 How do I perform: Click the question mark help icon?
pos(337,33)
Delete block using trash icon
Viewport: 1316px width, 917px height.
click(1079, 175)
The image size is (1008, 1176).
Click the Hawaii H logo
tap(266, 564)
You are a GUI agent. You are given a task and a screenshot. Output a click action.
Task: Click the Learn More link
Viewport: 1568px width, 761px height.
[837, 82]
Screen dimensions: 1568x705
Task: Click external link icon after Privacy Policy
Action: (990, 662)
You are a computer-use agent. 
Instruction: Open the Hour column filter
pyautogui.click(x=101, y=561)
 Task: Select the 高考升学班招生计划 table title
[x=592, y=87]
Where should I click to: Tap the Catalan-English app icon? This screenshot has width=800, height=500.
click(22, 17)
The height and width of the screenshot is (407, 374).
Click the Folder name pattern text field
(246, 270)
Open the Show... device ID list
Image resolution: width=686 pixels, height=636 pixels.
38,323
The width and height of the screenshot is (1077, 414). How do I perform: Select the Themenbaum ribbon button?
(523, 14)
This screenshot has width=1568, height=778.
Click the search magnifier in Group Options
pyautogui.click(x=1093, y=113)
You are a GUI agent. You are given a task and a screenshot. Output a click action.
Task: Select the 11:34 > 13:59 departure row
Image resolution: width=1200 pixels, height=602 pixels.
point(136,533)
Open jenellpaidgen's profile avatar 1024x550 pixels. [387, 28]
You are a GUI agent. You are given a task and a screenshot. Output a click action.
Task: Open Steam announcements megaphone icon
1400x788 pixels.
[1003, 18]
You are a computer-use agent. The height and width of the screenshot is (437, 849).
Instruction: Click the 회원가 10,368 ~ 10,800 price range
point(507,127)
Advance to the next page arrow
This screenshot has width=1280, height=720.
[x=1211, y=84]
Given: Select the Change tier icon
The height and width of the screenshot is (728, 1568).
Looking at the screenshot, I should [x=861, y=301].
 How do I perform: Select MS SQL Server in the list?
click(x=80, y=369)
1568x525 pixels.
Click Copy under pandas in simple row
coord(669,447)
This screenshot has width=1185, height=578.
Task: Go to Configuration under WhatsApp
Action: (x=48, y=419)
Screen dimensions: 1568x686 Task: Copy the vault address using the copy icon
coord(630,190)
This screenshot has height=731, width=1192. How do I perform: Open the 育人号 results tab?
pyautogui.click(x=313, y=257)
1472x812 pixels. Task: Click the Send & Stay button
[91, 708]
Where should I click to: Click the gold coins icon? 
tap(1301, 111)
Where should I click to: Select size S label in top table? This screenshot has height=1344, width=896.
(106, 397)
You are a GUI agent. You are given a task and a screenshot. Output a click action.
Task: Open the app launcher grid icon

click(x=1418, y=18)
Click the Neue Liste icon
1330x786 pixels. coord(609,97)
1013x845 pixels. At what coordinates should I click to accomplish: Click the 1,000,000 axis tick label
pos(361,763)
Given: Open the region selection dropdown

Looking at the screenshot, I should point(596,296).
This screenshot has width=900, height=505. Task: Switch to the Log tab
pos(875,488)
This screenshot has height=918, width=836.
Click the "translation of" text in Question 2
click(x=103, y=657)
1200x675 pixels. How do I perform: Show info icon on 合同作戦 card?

▶ Instruction:
Recast the records above as a numbered list, leaving out any blank lines.

▶ Written answer:
1.  How do I perform: Click the question mark help icon?
2. pos(337,33)
3. Delete block using trash icon
4. Viewport: 1316px width, 917px height.
5. click(1079, 175)
6. The image size is (1008, 1176).
7. Click the Hawaii H logo
8. tap(266, 564)
9. You are a GUI agent. You are given a task and a screenshot. Output a click action.
10. Task: Click the Learn More link
11. Viewport: 1568px width, 761px height.
12. [837, 82]
13. Screen dimensions: 1568x705
14. Task: Click external link icon after Privacy Policy
15. Action: (990, 662)
16. You are a computer-use agent. 
17. Instruction: Open the Hour column filter
18. pyautogui.click(x=101, y=561)
19.  Task: Select the 高考升学班招生计划 table title
20. [x=592, y=87]
21. Where should I click to: Tap the Catalan-English app icon? This screenshot has width=800, height=500.
22. click(22, 17)
23. The height and width of the screenshot is (407, 374).
24. Click the Folder name pattern text field
25. (246, 270)
26. Open the Show... device ID list
27. Image resolution: width=686 pixels, height=636 pixels.
28. 38,323
29. The width and height of the screenshot is (1077, 414). How do I perform: Select the Themenbaum ribbon button?
30. (523, 14)
31. This screenshot has width=1568, height=778.
32. Click the search magnifier in Group Options
33. pyautogui.click(x=1093, y=113)
34. You are a GUI agent. You are given a task and a screenshot. Output a click action.
35. Task: Select the 11:34 > 13:59 departure row
36. Image resolution: width=1200 pixels, height=602 pixels.
37. point(136,533)
38. Open jenellpaidgen's profile avatar 1024x550 pixels. [387, 28]
39. You are a GUI agent. You are given a task and a screenshot. Output a click action.
40. Task: Open Steam announcements megaphone icon
41. 1400x788 pixels.
42. [1003, 18]
43. You are a computer-use agent. The height and width of the screenshot is (437, 849).
44. Instruction: Click the 회원가 10,368 ~ 10,800 price range
45. point(507,127)
46. Advance to the next page arrow
47. This screenshot has width=1280, height=720.
48. [x=1211, y=84]
49. Given: Select the Change tier icon
50. The height and width of the screenshot is (728, 1568).
51. Looking at the screenshot, I should [x=861, y=301].
52.  How do I perform: Select MS SQL Server in the list?
53. click(x=80, y=369)
54. 1568x525 pixels.
55. Click Copy under pandas in simple row
56. coord(669,447)
57. This screenshot has width=1185, height=578.
58. Task: Go to Configuration under WhatsApp
59. Action: (x=48, y=419)
60. Screen dimensions: 1568x686 Task: Copy the vault address using the copy icon
61. coord(630,190)
62. This screenshot has height=731, width=1192. How do I perform: Open the 育人号 results tab?
63. pyautogui.click(x=313, y=257)
64. 1472x812 pixels. Task: Click the Send & Stay button
65. [91, 708]
66. Where should I click to: Click the gold coins icon? 
67. tap(1301, 111)
68. Where should I click to: Select size S label in top table? This screenshot has height=1344, width=896.
69. (106, 397)
70. You are a GUI agent. You are given a task and a screenshot. Output a click action.
71. Task: Open the app launcher grid icon
72. click(x=1418, y=18)
73. Click the Neue Liste icon
74. 1330x786 pixels. coord(609,97)
75. 1013x845 pixels. At what coordinates should I click to accomplish: Click the 1,000,000 axis tick label
76. pos(361,763)
77. Given: Open the region selection dropdown
78. Looking at the screenshot, I should point(596,296).
79. This screenshot has width=900, height=505. Task: Switch to the Log tab
80. pos(875,488)
81. This screenshot has height=918, width=836.
82. Click the "translation of" text in Question 2
83. click(x=103, y=657)
84. 1200x675 pixels. How do I perform: Show info icon on 合同作戦 card?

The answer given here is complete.